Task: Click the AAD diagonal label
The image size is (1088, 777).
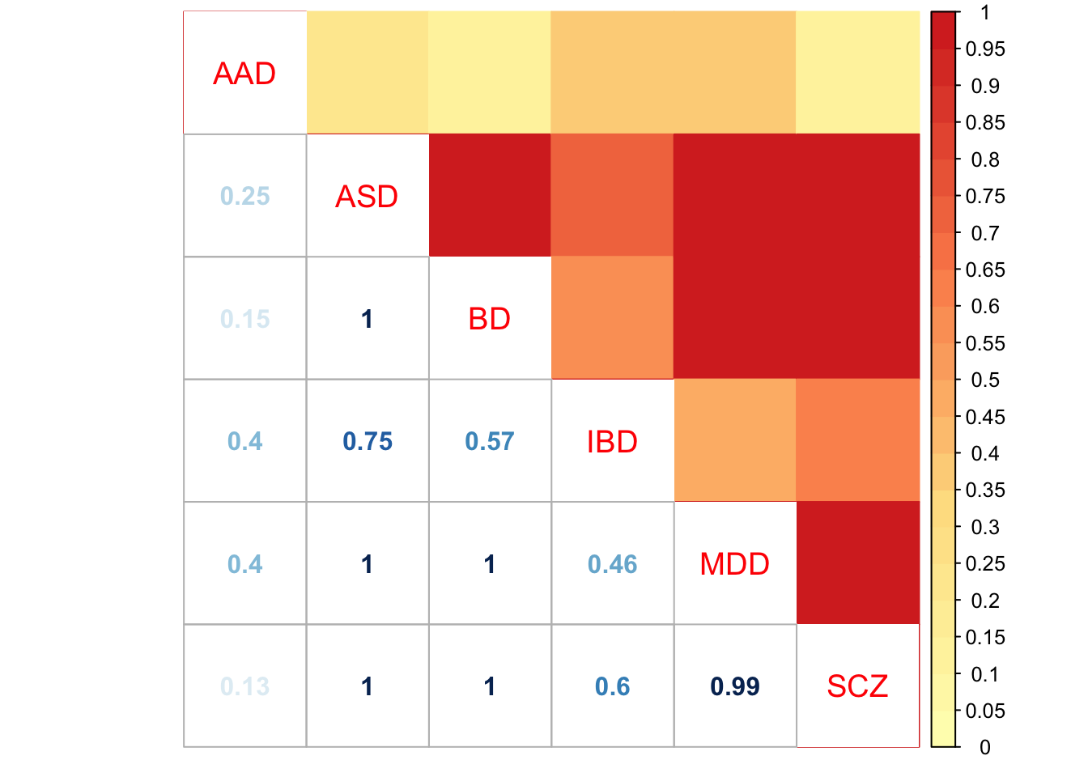Action: point(244,74)
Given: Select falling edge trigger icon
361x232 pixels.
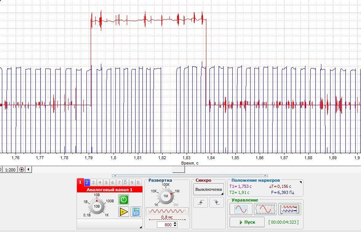Looking at the screenshot, I should point(216,203).
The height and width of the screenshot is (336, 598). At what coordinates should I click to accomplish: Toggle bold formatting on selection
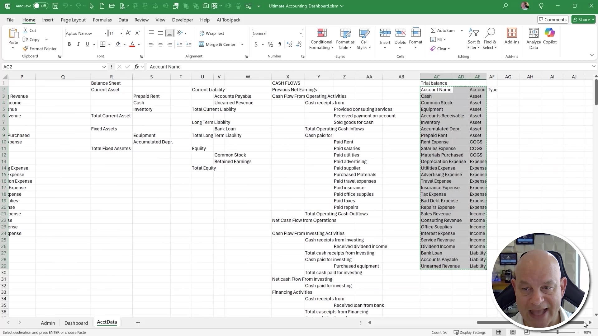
□ □ □
Set exercise -> Copy out all of the lines above word for word, from the first to the last, and omit the pictures.

Solution for this problem ->
Task: Click the AAD diagonal label
The image size is (1088, 777).
Action: point(244,74)
Given: Select falling edge trigger icon
361x232 pixels.
Looking at the screenshot, I should point(216,203).
The height and width of the screenshot is (336, 598). At what coordinates should I click to accomplish: Toggle bold formatting on selection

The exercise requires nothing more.